Вот почему я настроен теперь довольно оптимистически и надеюсь быть свидетелем грядущих событий, чем бы они ни закончились.
Кстати, по настоянию живосущей Мики я, желая освежить в памяти атмосферу тех дней, когда судьба забросила меня на Святую землю христианства, отыскал и прочел свои тогдашние заметки: сначала я посылал их в газету в качестве репортажей, а потом соединил в книге под названием «Лики Европы». К сожалению, они не дают представления о том, насколько взрывоопасной была тогда ситуация на Святой земле, где все, и враги и союзники, поспешно вооружались и в любой момент могла развязаться война. Однако я хорошо помню, что участники Всемирного конгресса ПЕН-клубов, проходившего тогда в Лозанне, со страхом поговаривали о возможности третьей мировой войны. Особенно хорошо запомнился мне прощальный банкет, который президент Швейцарии устроил для участников конгресса в знаменитом старинном Сьонском замке неподалеку от Монтре. Его приветственная речь произвела на присутствующих глубокое впечатление прежде всего потому, что слишком силен был страх перед новой войной.

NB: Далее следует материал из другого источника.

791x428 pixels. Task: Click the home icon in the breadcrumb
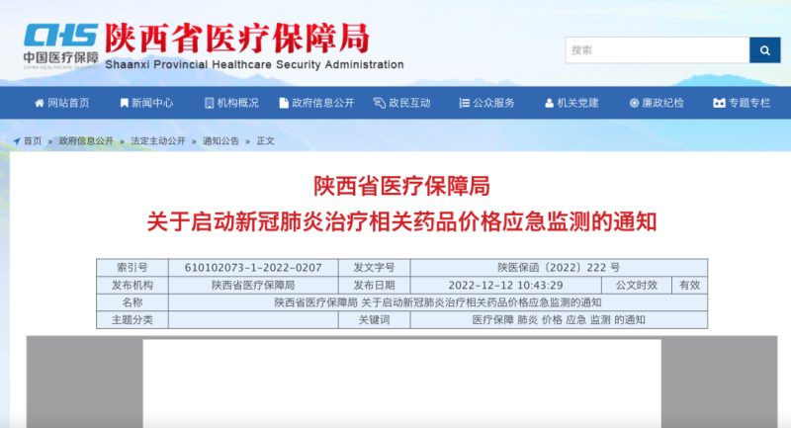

Сьонский замок, расположенный на одном из островков Женевского озера, когда-то был тюрьмой, потом его превратили в местную достопримечательность, объект паломничества туристов, но официальных банкетов там никогда не устраивали. Однако на сей раз президент избрал именно его и объяснил почему. Если начнется война, сказал он, то как бы Швейцария ни настаивала на своем нейтралитете, она неминуемо будет вовлечена в эту войну и не исключено, что этот прекрасный замок взлетит на воздух при взрыве атомной бомбы. Поэтому он и решил пригласить сюда литераторов со всего мира, надеясь, что образ Сьонского замка запечатлеется в их сердцах, и если вдруг его сотрут с лица земли, кто-нибудь, кому удастся выжить, возродит его при помощи пера и бумаги.
К счастью, в то время война не началась. Однако в наши дни мир переживает такой кризис, с которым тогдашний не идет ни в какое сравнение. Живосущая Мики велела мне хорошенько над этим поразмыслить. Надеюсь, что в ближайшие девять лет новой войны все же не будет и я смогу трудиться ради мира на земле.
Отложив кисть, я в последний раз попытался восстановить в памяти все, что произошло со мной за прошедшие пять месяцев после того, как профессор Кодайра свел меня с живосущей Мики… Я встречался с ней раз двадцать, и всякий раз она сама приходила ко мне и говорила то, что хотела сказать. Иногда меня подмывало спросить ее о чем-нибудь, но я удерживал себя, опасаясь, что, ввязавшись в диалог с ней, могу забросить начатую книгу. Все, что она рассказала мне, я записал на пленку, а потом перевел на бумагу — пока мне и этого довольно.